1 files changed, 11 insertions, 24 deletions

diff --git a/Documentation/topics/integration.rst b/Documentation/topics/integration.rst
index 060e1bd87..58c4389ab 100644
--- a/Documentation/topics/integration.rst
+++ b/Documentation/topics/integration.rst
@@ -29,9 +29,7 @@ This document describes how to integrate Open vSwitch onto a new platform to
 expose the state of the switch and attached devices for centralized control.
 (If you are looking to port the switching components of Open vSwitch to a new
 platform, refer to :doc:`porting`)  The focus of this guide is on hypervisors,
-but many of the interfaces are useful for hardware switches, as well.  The
-XenServer integration is the most mature implementation, so most of the
-examples are drawn from it.
+but many of the interfaces are useful for hardware switches, as well.
 
 The externally visible interface to this integration is platform-agnostic.  We
 encourage anyone who integrates Open vSwitch to use the same interface, because
@@ -48,18 +46,15 @@ ensure that these values are correctly populated and maintained.
 
 An integrator sets the columns in the database by talking to the ovsdb-server
 daemon.  A few of the columns can be set during startup by calling the ovs-ctl
-tool from inside the startup scripts.  The ``xenserver/etc_init.d_openvswitch``
+tool from inside the startup scripts.  The ``rhel/etc_init.d_openvswitch``
 script provides examples of its use, and the ovs-ctl(8) manpage contains
 complete documentation.  At runtime, ovs-vsctl can be used to set columns in
-the database.  The script ``xenserver/etc_xensource_scripts_vif`` contains
-examples of its use, and ovs-vsctl(8) manpage contains complete documentation.
+the database.
 
 Python and C bindings to the database are provided if deeper integration with a
-program are needed.  The XenServer ovs-xapi-sync daemon
-(``xenserver/usr_share_openvswitch_scripts_ovs-xapi-sync``) provides an example
-of using the Python bindings.  More information on the python bindings is
-available at ``python/ovs/db/idl.py``.  Information on the C bindings is
-available at ``lib/ovsdb-idl.h``.
+program are needed.  More information on the python bindings is available at
+``python/ovs/db/idl.py``.  Information on the C bindings is available at
+``lib/ovsdb-idl.h``.
 
 The following diagram shows how integration scripts fit into the Open vSwitch
 architecture:
@@ -83,7 +78,6 @@ architecture:
     |             |                              |             |
     |  +---------------------+                   |             |
     |  | Integration scripts |                   |             |
-    |  | (ex: ovs-xapi-sync) |                   |             |
     |  +---------------------+                   |             |
     |                                            |   Userspace |
     |----------------------------------------------------------|
@@ -105,8 +99,7 @@ individual column, please refer to the ovs-vswitchd.conf.db(5) manpage.

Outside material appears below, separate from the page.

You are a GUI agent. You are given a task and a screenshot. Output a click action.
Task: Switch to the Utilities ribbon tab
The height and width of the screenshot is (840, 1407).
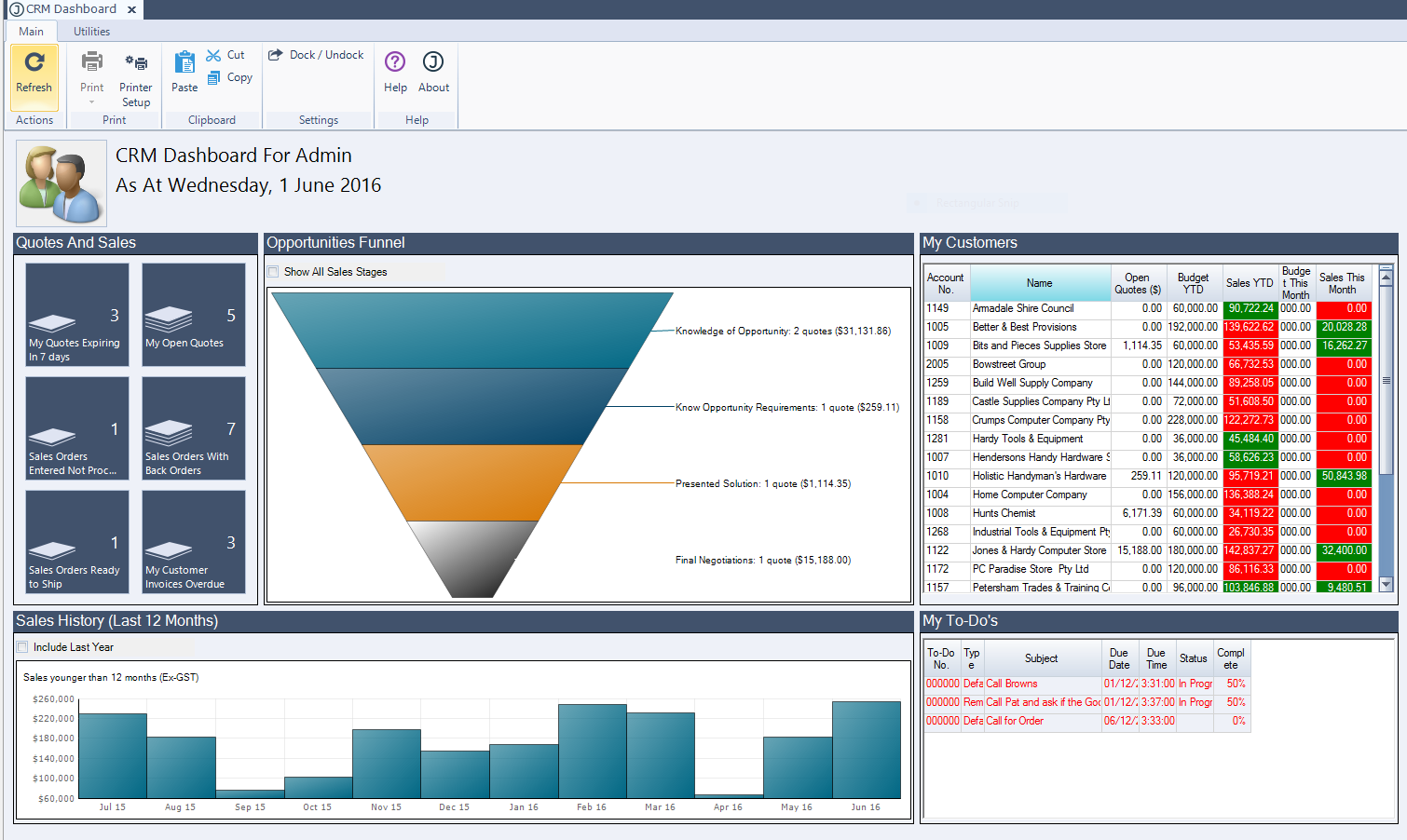(x=91, y=32)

 The ``Open_vSwitch`` table describes the switch as a whole.  The
 ``system_type`` and ``system_version`` columns identify the platform to the
 controller.  The ``external_ids:system-id`` key uniquely identifies the
-physical host.  In XenServer, the system-id will likely be the same as the UUID
-returned by ``xe host-list``. This key allows controllers to distinguish
+physical host.  This key allows controllers to distinguish
 between multiple hypervisors.
 
 Most of this configuration can be done with the ovs-ctl command at startup.

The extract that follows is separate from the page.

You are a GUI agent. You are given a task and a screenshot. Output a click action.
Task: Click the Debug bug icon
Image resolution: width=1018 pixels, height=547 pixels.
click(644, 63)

@@ -114,7 +107,7 @@ For example:
 
 ::
 
-    $ ovs-ctl --system-type="XenServer" --system-version="6.0.0-50762p" \
+    $ ovs-ctl --system-type="KVM" --system-version="4.18.el8_6" \
         --system-id="${UUID}" "${other_options}" start
 
 Alternatively, the ovs-vsctl command may be used to set a particular value at
@@ -132,9 +125,7 @@ Bridge table
 ------------
 
 The Bridge table describes individual bridges within an Open vSwitch instance.
-The ``external-ids:bridge-id`` key uniquely identifies a particular bridge.  In
-XenServer, this will likely be the same as the UUID returned by ``xe
-network-list`` for that particular bridge.
+The ``external-ids:bridge-id`` key uniquely identifies a particular bridge.
 
 For example, to set the identifier for bridge "br0", the following command can
 be used:
@@ -161,18 +152,14 @@ attached-mac
 
   This field contains the MAC address of the device attached to the interface.
   On a hypervisor, this is the MAC address of the interface as seen inside a
-  VM.  It does not necessarily correlate to the host-side MAC address.  For
-  example, on XenServer, the MAC address on a VIF in the hypervisor is always
-  FE:FF:FF:FF:FF:FF, but inside the VM a normal MAC address is seen.
+  VM.  It does not necessarily correlate to the host-side MAC address.
 
 iface-id
 
   This field uniquely identifies the interface.  In hypervisors, this allows
   the controller to follow VM network interfaces as VMs migrate.  A well-chosen
   identifier should also allow an administrator or a controller to associate
-  the interface with the corresponding object in the VM management system.  For
-  example, the Open vSwitch integration with XenServer by default uses the
-  XenServer assigned UUID for a VIF record as the iface-id.
+  the interface with the corresponding object in the VM management system.
 
 iface-status